- Trout Trout
- Coordinates: 31°41′45″N 92°10′43″W﻿ / ﻿31.69583°N 92.17861°W
- Country: United States
- State: Louisiana
- Parish: La Salle

Area
- • Total: 0.089 sq mi (0.23 km^{2})
- • Land: 0.089 sq mi (0.23 km^{2})
- • Water: 0 sq mi (0.00 km^{2})
- Elevation: 203 ft (62 m)

Population (2020)
- • Total: 104
- • Density: 1,177/sq mi (454.4/km^{2})
- Time zone: UTC-6 (Central (CST))
- • Summer (DST): UTC-5 (CDT)
- ZIP code: 71371
- Area code: 318
- GNIS feature ID: 543737

= Trout, Louisiana =

Trout is an unincorporated community and census-designated place in La Salle Parish, Louisiana, United States. The community is located on U.S. Route 84, 2.8 mi west of Jena. Trout has a post office with ZIP code 71371.
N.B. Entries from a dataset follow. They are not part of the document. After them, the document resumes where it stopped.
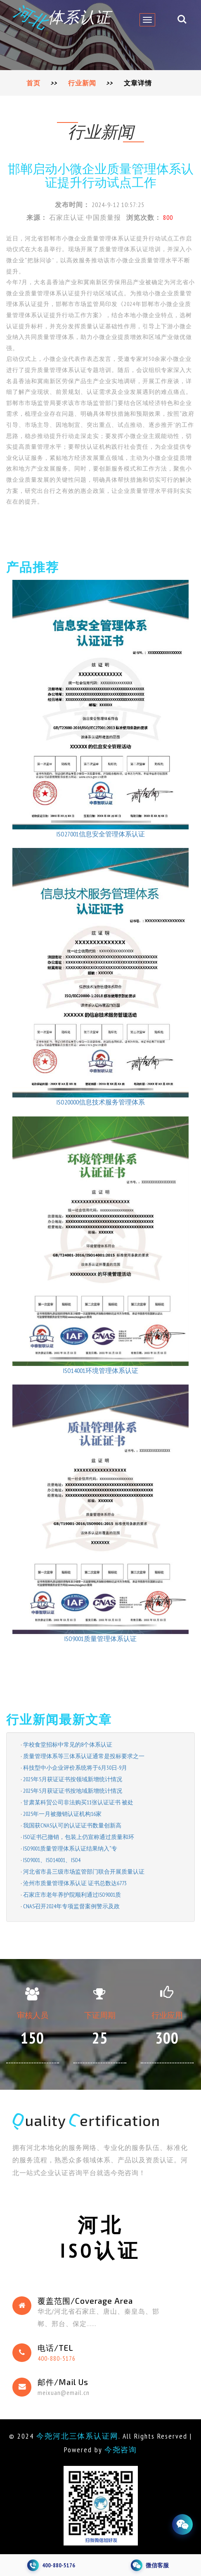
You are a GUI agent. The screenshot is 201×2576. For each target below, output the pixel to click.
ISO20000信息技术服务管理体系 (101, 1102)
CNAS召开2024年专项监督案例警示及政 (71, 1906)
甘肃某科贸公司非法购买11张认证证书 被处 (78, 1802)
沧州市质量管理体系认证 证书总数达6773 (75, 1883)
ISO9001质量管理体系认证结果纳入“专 (70, 1848)
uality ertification (86, 2120)
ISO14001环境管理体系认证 (100, 1370)
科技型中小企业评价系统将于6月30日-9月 (75, 1767)
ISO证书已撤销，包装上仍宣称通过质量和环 (78, 1837)
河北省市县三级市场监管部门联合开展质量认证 (83, 1871)
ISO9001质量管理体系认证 (100, 1638)
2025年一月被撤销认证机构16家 (62, 1814)
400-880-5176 (57, 2358)
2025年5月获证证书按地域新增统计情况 (72, 1790)
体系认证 (62, 16)
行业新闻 (82, 83)
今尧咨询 (120, 2450)
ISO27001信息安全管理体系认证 (101, 834)
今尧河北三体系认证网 (77, 2436)
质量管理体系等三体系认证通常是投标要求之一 (83, 1756)
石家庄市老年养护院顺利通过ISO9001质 (72, 1894)
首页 (33, 83)
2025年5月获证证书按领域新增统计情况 (72, 1779)
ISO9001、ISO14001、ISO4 (51, 1860)
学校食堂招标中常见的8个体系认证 (67, 1744)
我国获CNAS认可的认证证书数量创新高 (72, 1825)
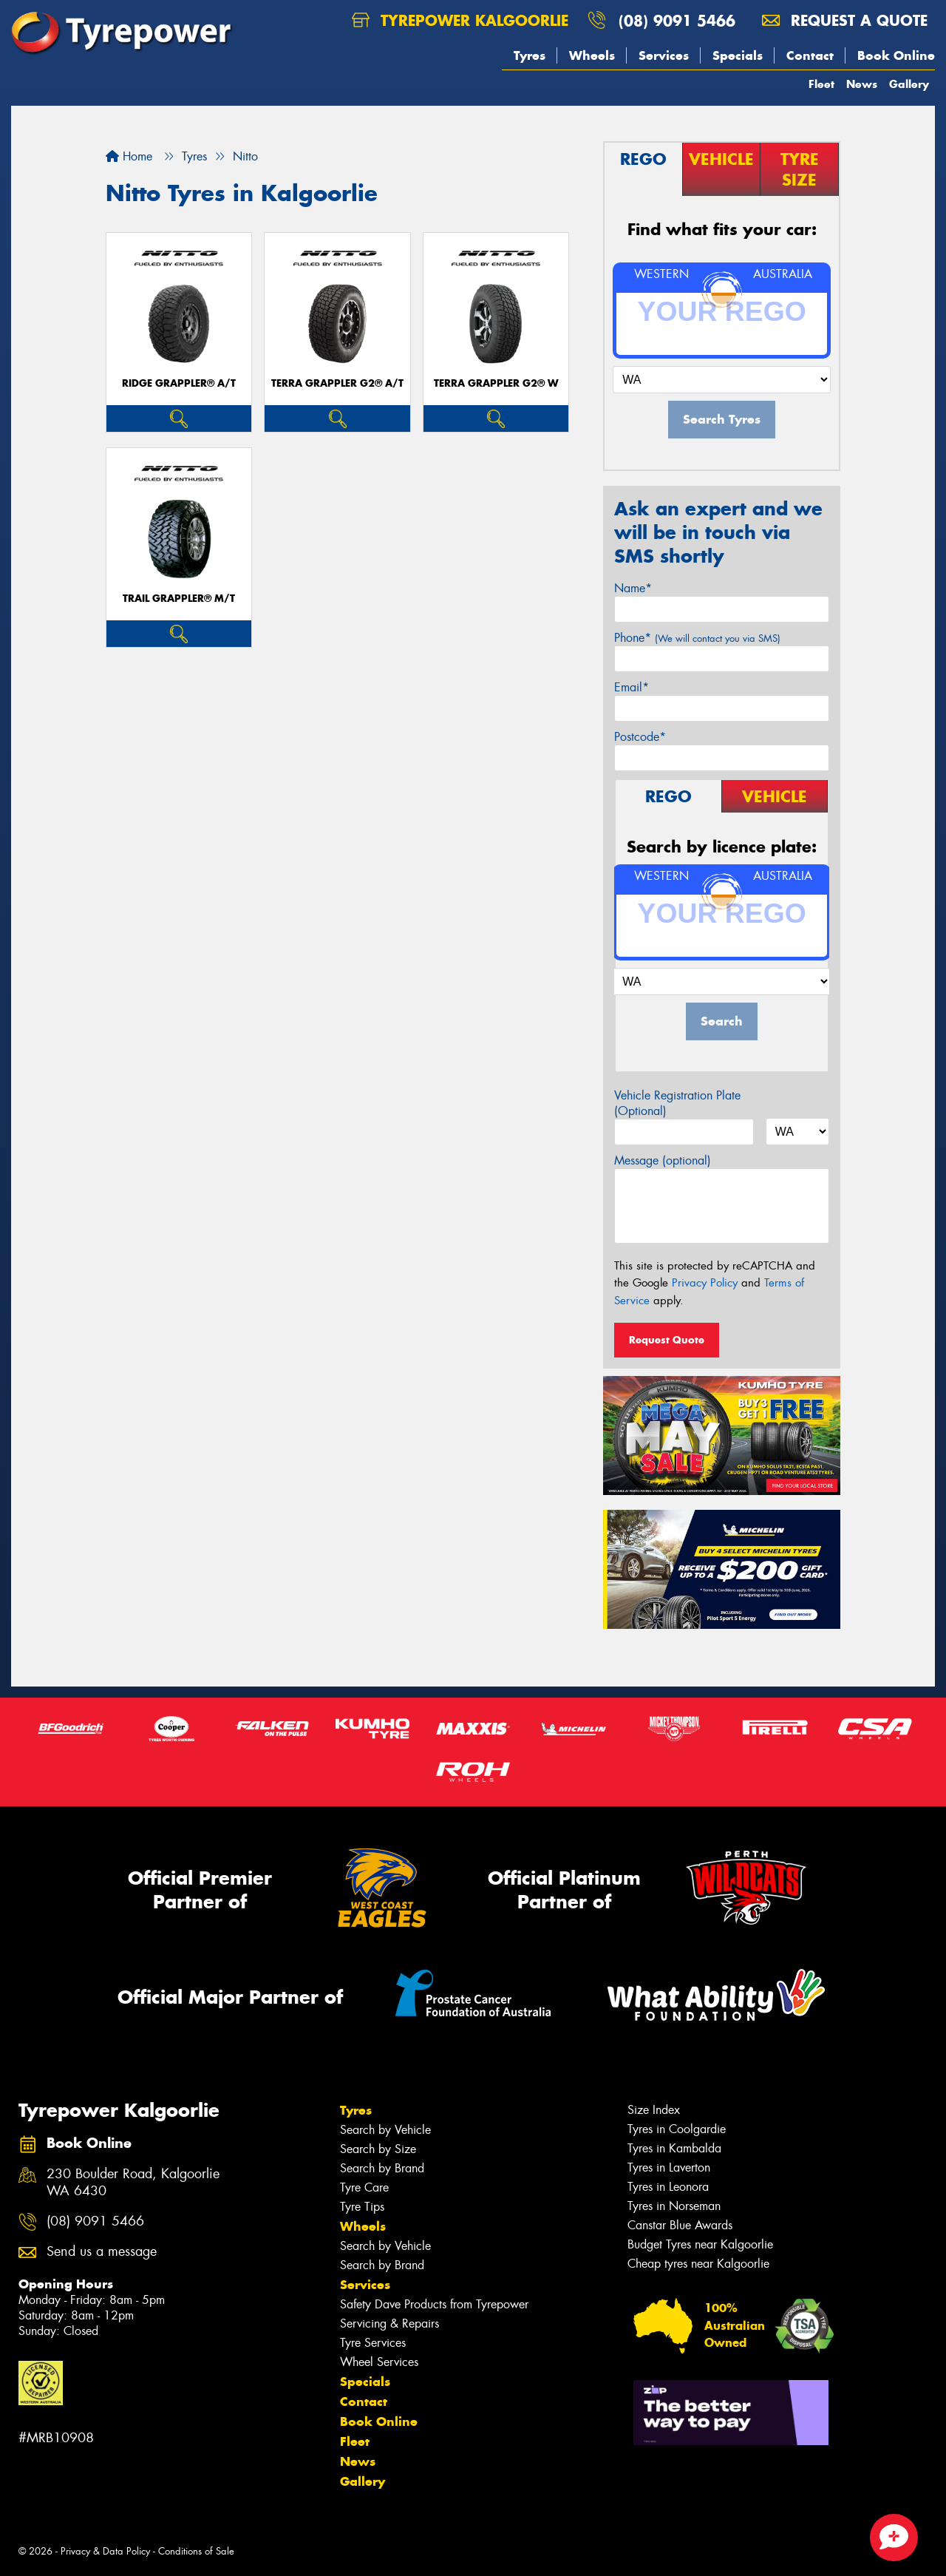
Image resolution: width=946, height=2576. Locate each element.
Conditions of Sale (196, 2551)
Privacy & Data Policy (105, 2551)
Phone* (697, 637)
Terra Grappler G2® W (496, 383)
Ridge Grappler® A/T (179, 383)
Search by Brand (382, 2168)
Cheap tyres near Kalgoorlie (698, 2263)
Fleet (821, 84)
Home (129, 156)
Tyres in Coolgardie (676, 2129)
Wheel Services (379, 2362)
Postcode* (640, 737)
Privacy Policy (705, 1282)
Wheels (592, 55)
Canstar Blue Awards (679, 2225)
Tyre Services (373, 2342)
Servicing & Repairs (389, 2323)
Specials (737, 55)
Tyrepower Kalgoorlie (460, 20)
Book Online (896, 55)
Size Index (653, 2110)
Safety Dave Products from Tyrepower (434, 2304)
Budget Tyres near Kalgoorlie (700, 2244)
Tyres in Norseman (674, 2206)
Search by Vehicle (385, 2130)
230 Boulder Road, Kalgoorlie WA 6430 (133, 2183)
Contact (810, 55)
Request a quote (845, 20)
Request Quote (666, 1339)
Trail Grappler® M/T (179, 598)
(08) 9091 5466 (677, 20)
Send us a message (102, 2251)
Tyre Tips (362, 2206)
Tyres (529, 55)
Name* (633, 588)
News (861, 84)
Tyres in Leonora (668, 2186)
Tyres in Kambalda (674, 2148)
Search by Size (378, 2149)
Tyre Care (364, 2187)
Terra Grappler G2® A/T (337, 383)
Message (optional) (662, 1160)
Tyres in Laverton (668, 2167)
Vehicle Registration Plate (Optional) (677, 1103)
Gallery (909, 84)
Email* (631, 687)
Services (664, 55)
It was first listed as a CDP in the 2020 census with a population of 104.

==Demographics==

Trout was first listed as a census designated place in the 2020 U.S. census.

Historical population
| Census | Pop. | Note | %± |
| 2020 | 104 |  | — |
U.S. Decennial Census 2020

===2020 census===

Trout CDP, Louisiana – Demographic Profile (NH = Non-Hispanic)
| Race / Ethnicity | Pop 2020 | % 2020 |
|---|---|---|
| White alone (NH) | 77 | 74.04% |
| Black or African American alone (NH) | 11 | 10.58% |
| Native American or Alaska Native alone (NH) | 2 | 1.92% |
| Asian alone (NH) | 0 | 0.00% |
| Pacific Islander alone (NH) | 1 | 0.96% |
| Some Other Race alone (NH) | 0 | 0.00% |
| Mixed Race/Multi-Racial (NH) | 9 | 8.65% |
| Hispanic or Latino (any race) | 4 | 3.85% |
| Total | 104 | 100.00% |

Note: the US Census treats Hispanic/Latino as an ethnic category. This table excludes Latinos from the racial categories and assigns them to a separate category. Hispanics/Latinos can be of any race.